The fight has been a bloody one thus far, with both sides recording hundreds of casualties.
The Ethiopian government has, on several occasions, been accused of human rights violations in the war against the ONLF. According to human rights groups, Ethiopian forces carry out unlawful detention and extra-judicial killing of civilians thought to be supporters of the ONLF. Ethiopian forces are also accused of forcefully recruiting civilians to join in the war against the rebels.
However, the government flatly denies these charges. Authorities say paramilitary forces in the area are working to cut off the crucial support the rebel group is receiving from the Ogaden clan.
Despite claims from Ethiopian officials that the ONLF has been severely weakened. Only four days ago, the ONLF announced that they had carried out a series of attacks on Ethiopian paramilitary forces stationed in the region.

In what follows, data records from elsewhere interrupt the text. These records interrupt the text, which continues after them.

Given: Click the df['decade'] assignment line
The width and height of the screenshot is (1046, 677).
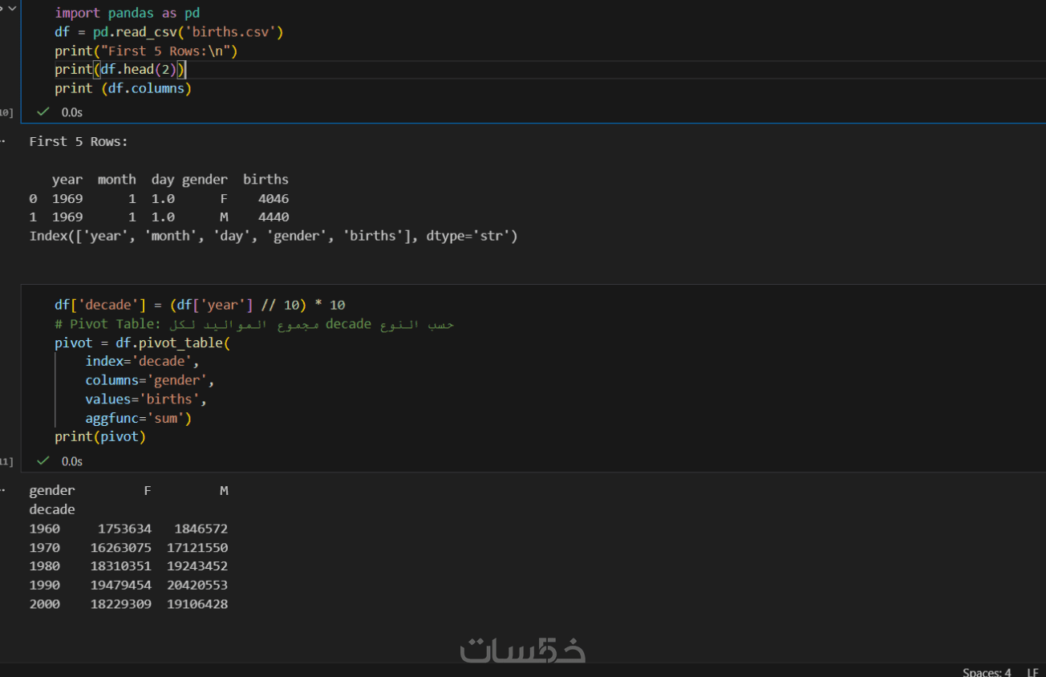Looking at the screenshot, I should 199,305.
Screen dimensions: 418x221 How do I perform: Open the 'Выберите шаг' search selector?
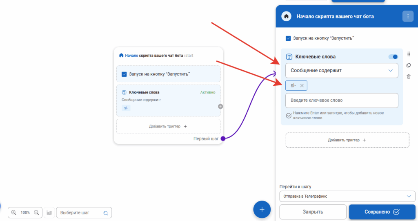(x=84, y=212)
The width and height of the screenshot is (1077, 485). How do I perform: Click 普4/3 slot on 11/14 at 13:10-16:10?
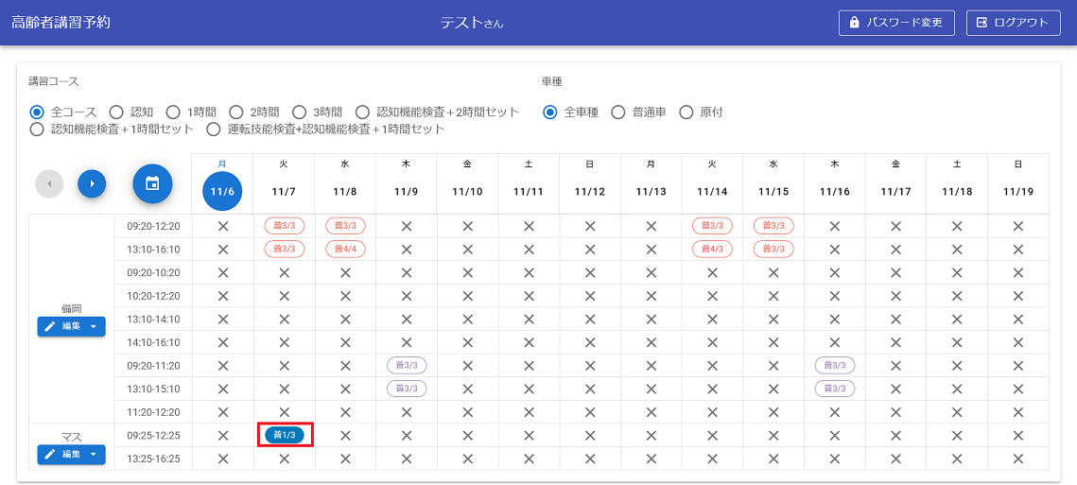pyautogui.click(x=712, y=249)
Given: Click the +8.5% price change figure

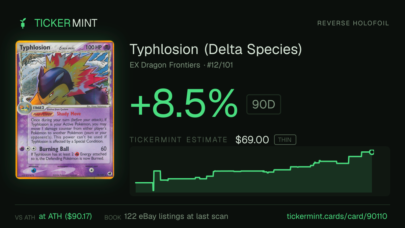Looking at the screenshot, I should pyautogui.click(x=184, y=103).

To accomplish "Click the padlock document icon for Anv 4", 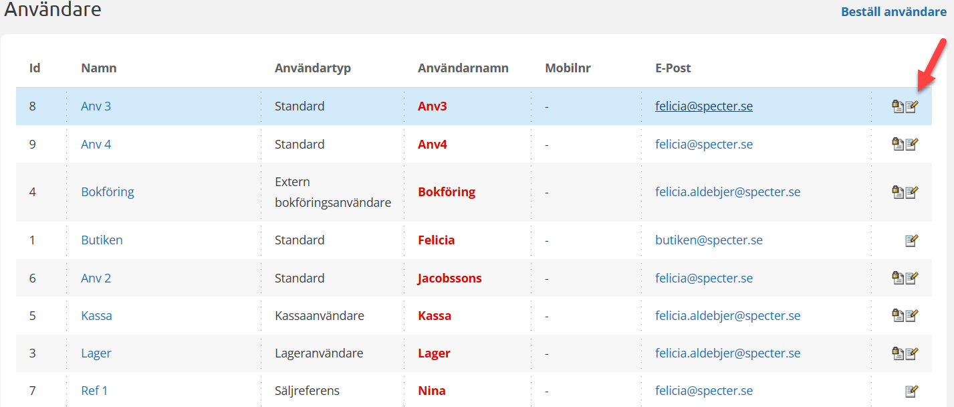I will click(x=898, y=144).
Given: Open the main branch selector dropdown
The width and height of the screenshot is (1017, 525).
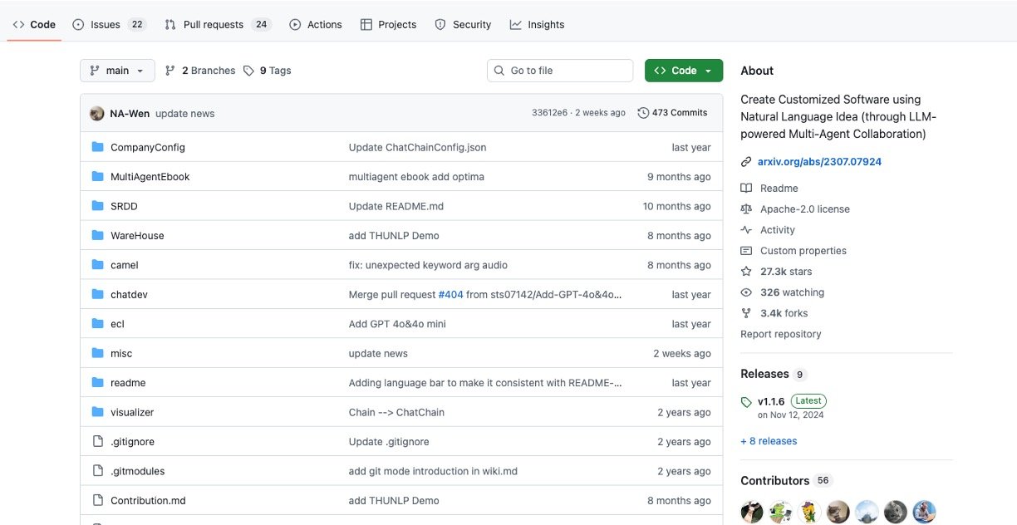Looking at the screenshot, I should click(x=117, y=71).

According to reports, twenty-four Ethiopian paramilitary soldiers were killed in the attacks. There has been no confirmation from Ethiopian authorities regarding this claim. Some Experts speculate that the arrest and killing of these civilians may be a retaliation for the recent rebel attack.
Meanwhile, local elders in Ogaden are reported to have requested that the governor of the area, Abdi Sonkor, provide an explanation as to why the civilians were murdered.
Ogaden has been virtually isolated from the world since 2005, after the government of Ethiopia placed a ban on all international aid and media organizations from operating in the region. Currently, some media houses and aid organizations are reported to be operating in the region with the permission of the Ethiopian intelligence service.